1. Garbage in Garbage out. Use good quality video and audio clips.

2. Bring only finished video clips into Flash MX. Don't edit clips here. Flash is not designed for editing.

3. Minimise cross-fades and slow dissolves, which involve rapid changes to each frame.

4. Minimize duration. Don't use very long clips.

5. Use named anchors to let the user jump between scenes in a movie.

Compression of video files

Flash MX can import a wide variety of video file formats, including .mov, .avi, .dv, .wmv, .asf, and .mpg files. and compress them significantly.

How does compression take place ?

1. By comparing the data between each frame and by storing only the differences between the two.

2.By compressing data in each frame.

Flash throws out some color and detail information to cut file size. For example, if the original video source shows a sunset with 80 shades of orange, flash will show only 50 shades.

WHile importing the movie, flash creates a number of key frames and uses interframe and intraframe compression to reduce file size. More jerks in the movie = more keyframes=more file size.

Flash MX encodes video with the Sorenson Spark Basic edition codec, which uses CBR (constant bit rate) encoding.

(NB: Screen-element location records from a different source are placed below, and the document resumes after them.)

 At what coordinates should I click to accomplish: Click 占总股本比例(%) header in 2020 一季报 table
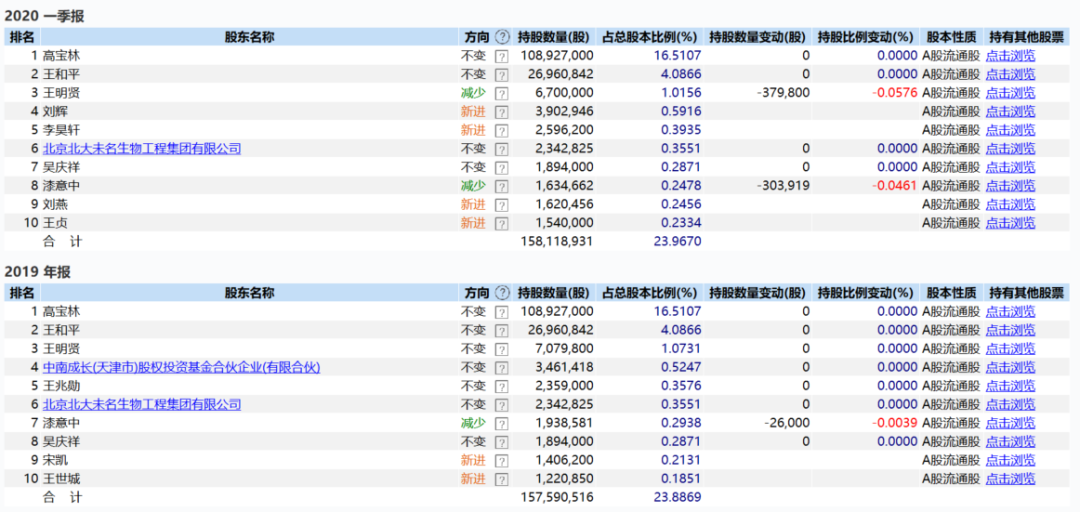(x=649, y=37)
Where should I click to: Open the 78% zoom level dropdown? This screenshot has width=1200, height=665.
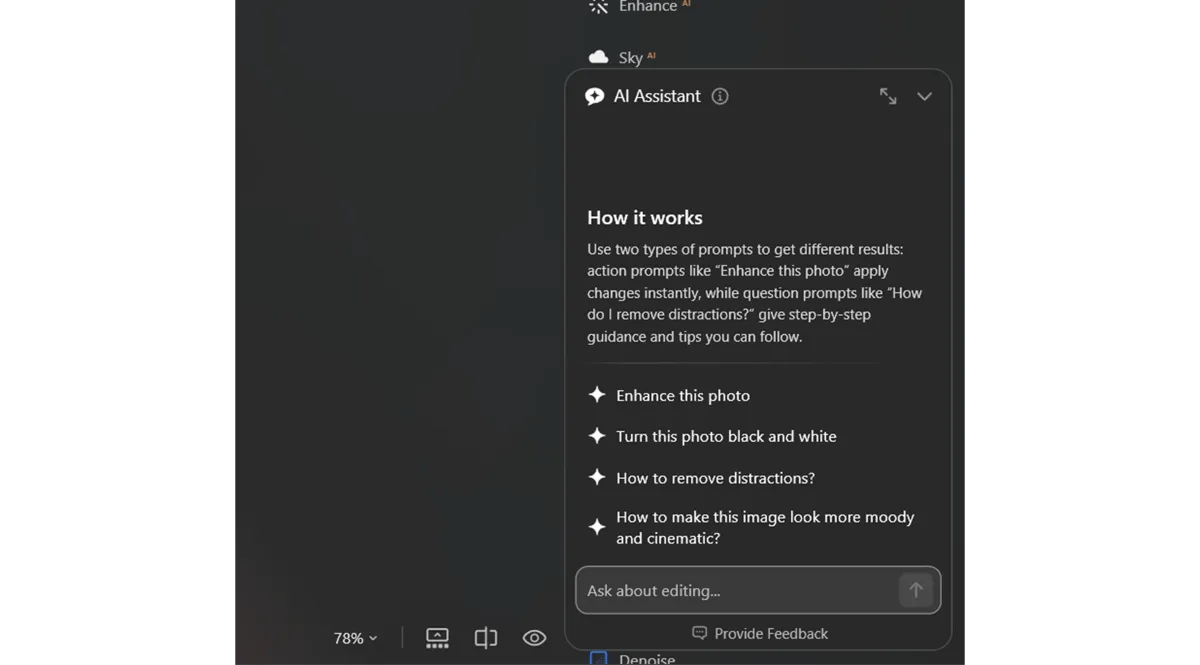pos(355,637)
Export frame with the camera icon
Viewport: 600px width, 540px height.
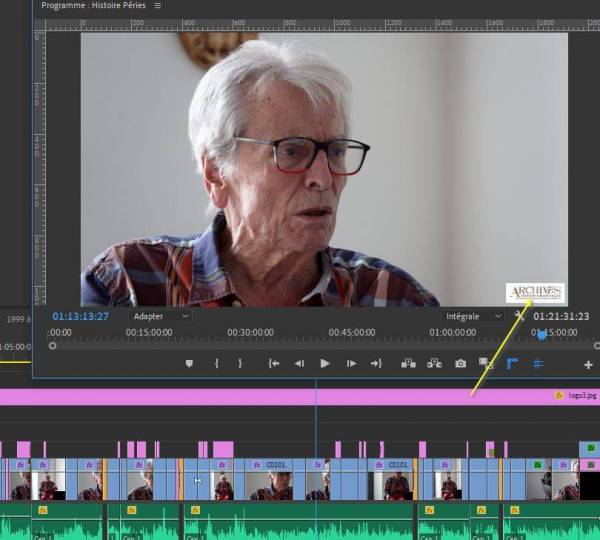pyautogui.click(x=460, y=364)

You have limited control over the compression options in Flash MX. ( VBR codec can be bought separately)

After embedding video, it becomes an embedded Video object in the Library. You can reuse the same Embedded Video object as several instances throughout the Flash document with no increase in file
size.

Macromedia Flash movies do not stream into the Flash Player. They download progressively. Video streaming, means that the video file is never downloaded as one single file to the end-user. Rather, a streaming video server delivers the video in realtime, sending the video frame by frame to the player.

A progressive download, on the other hand, is downloaded to the player. as a single file. However, the term progressive means that the video can start playback as soon as a certain percent of the video has downloaded into the player.